What I don't get is why everyone insists that it's 6-8 encounters. According to the DMG (pp. 84-85), it's specifically 6-8 medium or hard encounter per adventuring day. If there are easier encounters, there should be more encounters. Inversely, if there are deadly encounters, there should be less encounters. The adjusted adventuring day XP shapes how many encounters the characters should face in an adventuring depending on the creatures in the encounter (which means tougher encounters will result in less encounters). It's also worth nothing that character can only gain the benefit of a long rest once every 24 hours. The adventuring day also assumes that there will be, on average, two short rests per day. This is achievable if there is at least 3 encounters in the day.

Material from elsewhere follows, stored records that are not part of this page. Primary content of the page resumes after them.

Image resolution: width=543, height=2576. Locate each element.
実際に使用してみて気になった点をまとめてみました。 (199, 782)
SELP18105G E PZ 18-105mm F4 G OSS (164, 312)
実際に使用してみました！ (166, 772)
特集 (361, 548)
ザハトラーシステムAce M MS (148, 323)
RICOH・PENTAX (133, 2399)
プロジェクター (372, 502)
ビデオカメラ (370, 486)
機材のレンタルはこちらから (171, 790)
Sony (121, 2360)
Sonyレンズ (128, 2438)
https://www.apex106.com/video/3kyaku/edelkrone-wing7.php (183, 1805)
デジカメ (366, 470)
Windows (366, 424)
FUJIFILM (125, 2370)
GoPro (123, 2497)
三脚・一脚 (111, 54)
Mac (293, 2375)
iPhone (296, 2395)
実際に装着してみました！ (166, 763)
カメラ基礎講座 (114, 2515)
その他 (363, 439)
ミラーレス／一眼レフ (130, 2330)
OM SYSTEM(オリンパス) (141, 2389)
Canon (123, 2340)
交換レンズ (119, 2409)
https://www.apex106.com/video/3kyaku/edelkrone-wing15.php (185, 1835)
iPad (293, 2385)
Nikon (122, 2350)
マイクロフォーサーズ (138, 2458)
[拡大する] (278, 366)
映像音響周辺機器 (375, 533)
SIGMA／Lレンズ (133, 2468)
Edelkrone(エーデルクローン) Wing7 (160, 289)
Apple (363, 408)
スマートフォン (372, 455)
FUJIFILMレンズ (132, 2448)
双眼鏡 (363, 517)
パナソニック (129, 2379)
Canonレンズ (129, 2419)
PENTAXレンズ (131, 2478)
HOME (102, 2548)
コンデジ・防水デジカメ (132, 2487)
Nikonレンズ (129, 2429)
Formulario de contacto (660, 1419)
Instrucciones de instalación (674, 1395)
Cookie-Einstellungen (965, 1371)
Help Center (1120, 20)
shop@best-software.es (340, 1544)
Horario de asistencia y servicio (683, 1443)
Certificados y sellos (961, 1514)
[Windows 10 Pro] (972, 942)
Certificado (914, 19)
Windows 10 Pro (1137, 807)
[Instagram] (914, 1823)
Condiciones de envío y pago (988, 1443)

It's also worth noting that the encounters don't have to be strictly combat encounters, either.
 


Ancalagon

Dusty Dragon
I think something missing from dungeon crawls (and the rest of the game) is a good method for tracking time in way that the players can respond to. It's amazing that 5e provides no mechanism for tracking game world time apart from some vague advice on how long things might take.

There used to be very precise knowledge of how dungeon "procedure" was made, but as several bloggers have pointed out, this knowledge was slowly lost and not included in the books anymore.

I recently discovered that the new edition of the GLOG contains an excellent dungeoneering procedure. Although it ws written for an OSR-type game, the advice give is very usable in 5e. I particularly liked his comments about trapfinding.


Specifically, check page 6 (or 7, depending on how numbering works on your PDF reader) - that single page is a great tool!